Trecho para análise.

Walter atribui parte da força que o manteve caminhando à esposa, que esteve ao seu lado em cada etapa, oferecendo incentivo e companhia.
“No começo não estávamos juntos e eu convidei ela. Tudo que eu disse anteriormente, eu disse a ela; ninguém vai para lá sem saber como é sem eu chamar. Fomos duas vezes à noite, saímos às 8 horas do Guaraná da Praia, na Ponta Verde numa sexta-feira, e chegamos pela manhã no sábado. Ela me deu muito apoio, tanto que é a sexta vez dela no trajeto. Nenhum familiar meu foi quando comecei por terem medo do percurso.”
Mais de 100 pessoas passam a acompanhá-lo anualmente, incluindo amigos, familiares e até estrangeiros, como um casal de espanhóis que ele nem sabe o nome, mas que se juntou ao percurso motivado pela história de superação.

Tarefa A. Reproduza fielmente o trecho sobre Walter entre "Walter atribui parte" e "história de superação.", inclusive.
Tarefa B.
Responda com base no trecho sobre Walter:
(i) A que horas e de onde eles saíram nas duas vezes em que foram à noite?
(ii) Quantas vezes a esposa já fez o trajeto?
(iii) Quantas pessoas passam a acompanhá-lo anualmente?
As entradas que vêm depois são um material independente do trecho sobre Walter.

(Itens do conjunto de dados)

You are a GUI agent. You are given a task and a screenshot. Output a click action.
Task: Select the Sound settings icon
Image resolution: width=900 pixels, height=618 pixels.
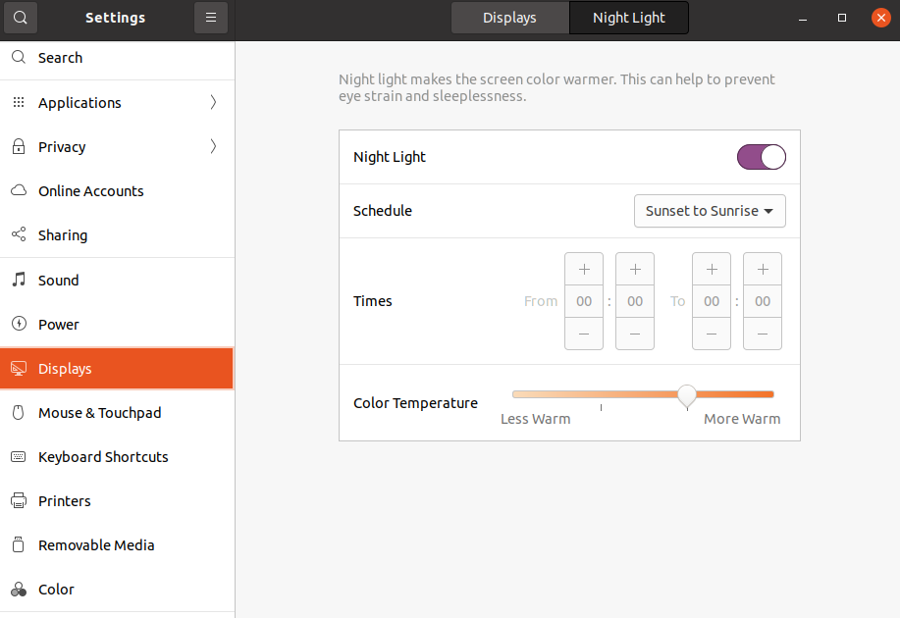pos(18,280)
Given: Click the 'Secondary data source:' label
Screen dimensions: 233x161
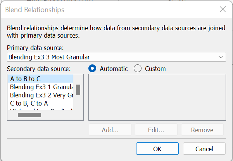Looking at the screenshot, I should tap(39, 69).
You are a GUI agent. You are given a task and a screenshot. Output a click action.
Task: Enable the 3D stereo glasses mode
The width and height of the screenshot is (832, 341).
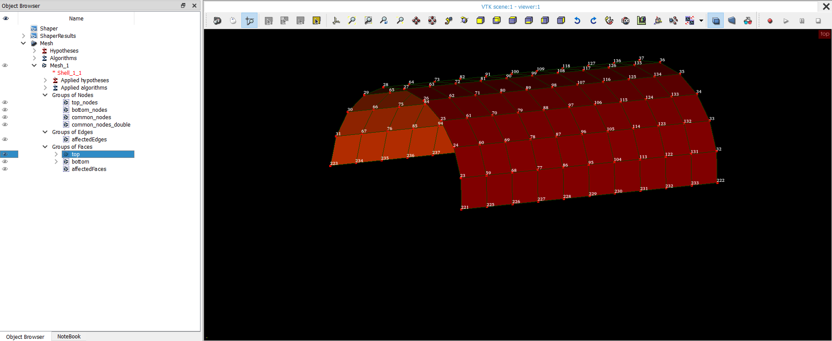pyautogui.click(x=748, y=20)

---

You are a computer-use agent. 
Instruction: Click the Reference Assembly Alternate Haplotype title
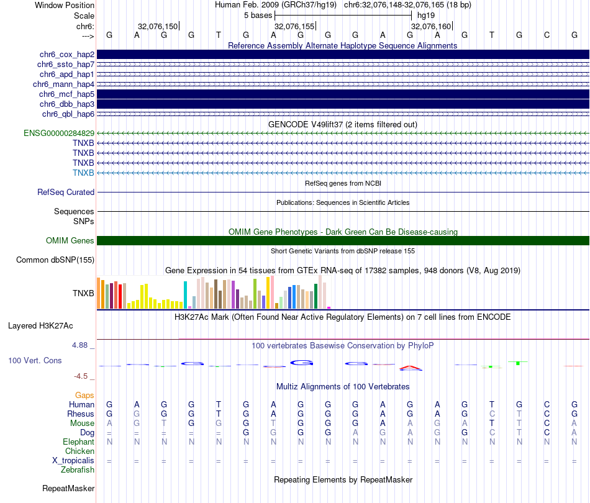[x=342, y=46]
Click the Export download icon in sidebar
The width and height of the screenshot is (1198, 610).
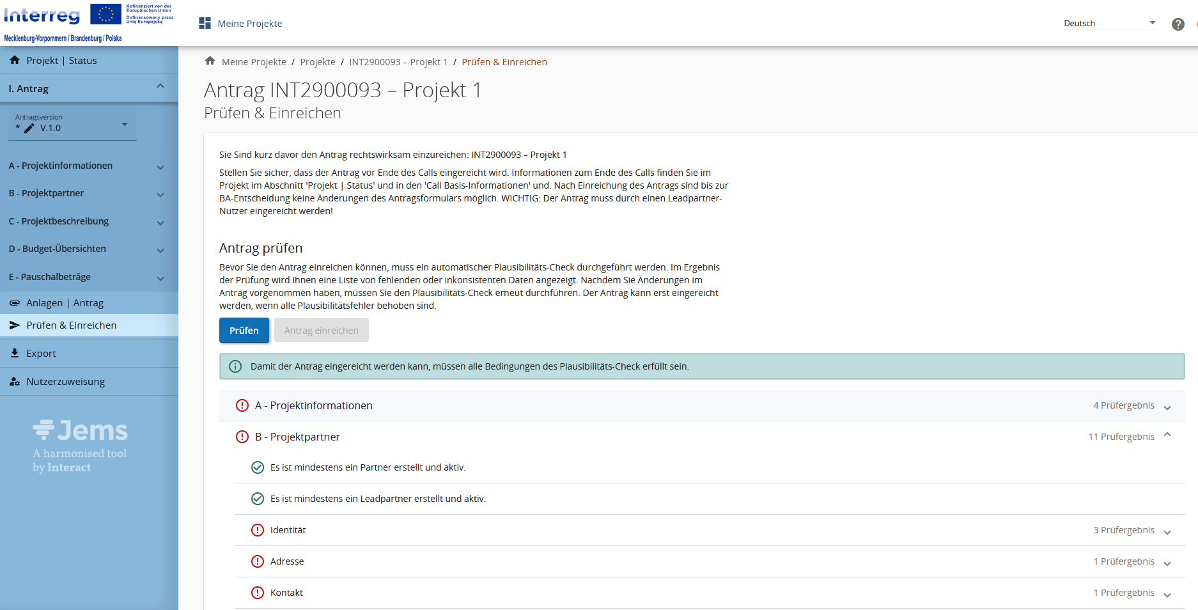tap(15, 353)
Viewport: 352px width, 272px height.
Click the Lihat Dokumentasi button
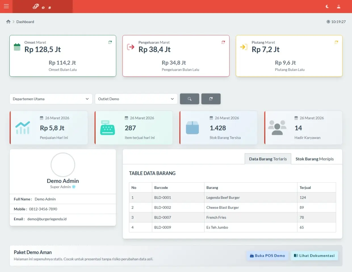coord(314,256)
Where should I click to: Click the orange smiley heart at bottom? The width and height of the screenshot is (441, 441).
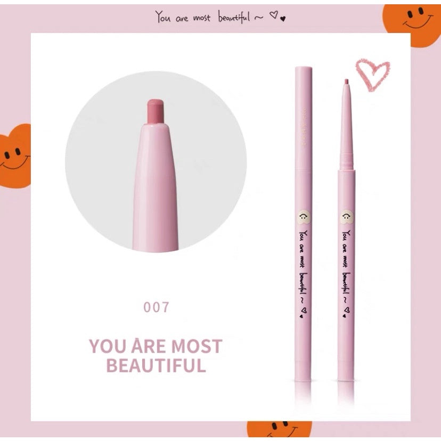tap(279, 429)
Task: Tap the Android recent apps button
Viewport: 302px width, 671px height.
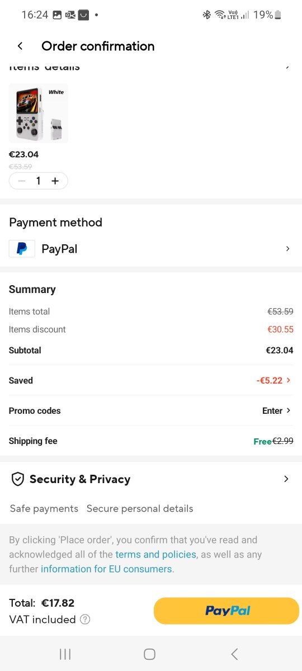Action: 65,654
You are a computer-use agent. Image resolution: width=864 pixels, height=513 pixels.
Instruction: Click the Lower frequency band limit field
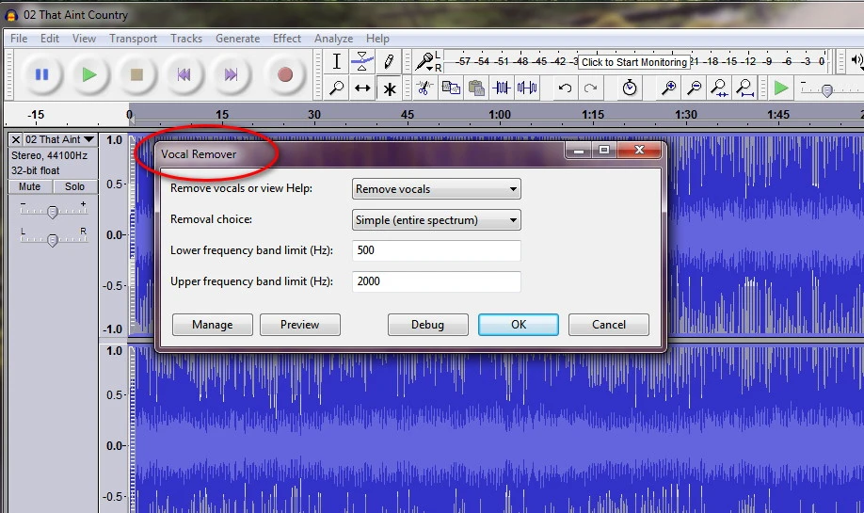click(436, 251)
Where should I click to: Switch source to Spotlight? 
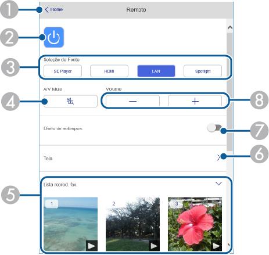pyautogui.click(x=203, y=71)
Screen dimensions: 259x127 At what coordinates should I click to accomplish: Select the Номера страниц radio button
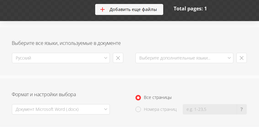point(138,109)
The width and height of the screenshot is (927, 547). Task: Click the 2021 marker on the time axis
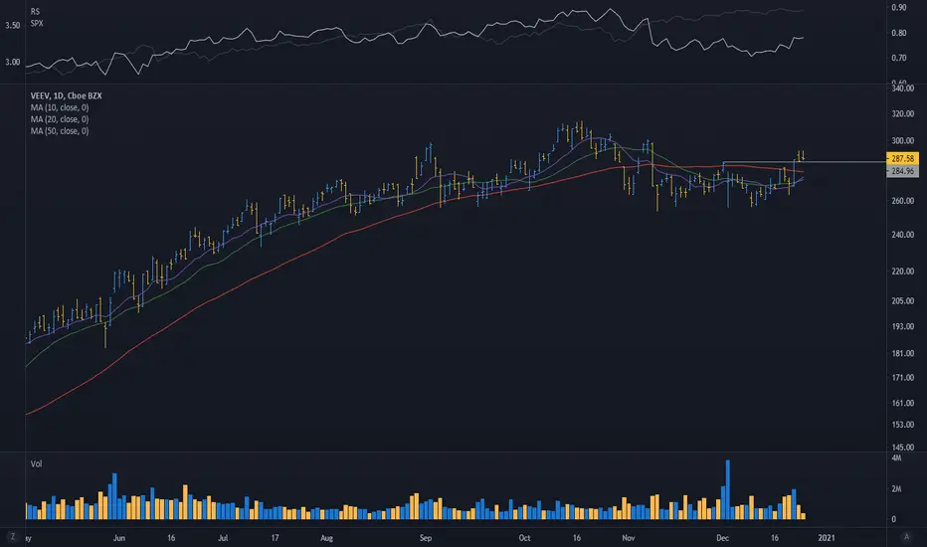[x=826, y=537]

Resposta A.
Walter atribui parte da força que o manteve caminhando à esposa, que esteve ao seu lado em cada etapa, oferecendo incentivo e companhia.
“No começo não estávamos juntos e eu convidei ela. Tudo que eu disse anteriormente, eu disse a ela; ninguém vai para lá sem saber como é sem eu chamar. Fomos duas vezes à noite, saímos às 8 horas do Guaraná da Praia, na Ponta Verde numa sexta-feira, e chegamos pela manhã no sábado. Ela me deu muito apoio, tanto que é a sexta vez dela no trajeto. Nenhum familiar meu foi quando comecei por terem medo do percurso.”
Mais de 100 pessoas passam a acompanhá-lo anualmente, incluindo amigos, familiares e até estrangeiros, como um casal de espanhóis que ele nem sabe o nome, mas que se juntou ao percurso motivado pela história de superação.

Resposta B.
(i) Às 8 horas, do Guaraná da Praia, na Ponta Verde.
(ii) Seis vezes; esta é a sexta vez dela no trajeto.
(iii) Mais de 100 pessoas.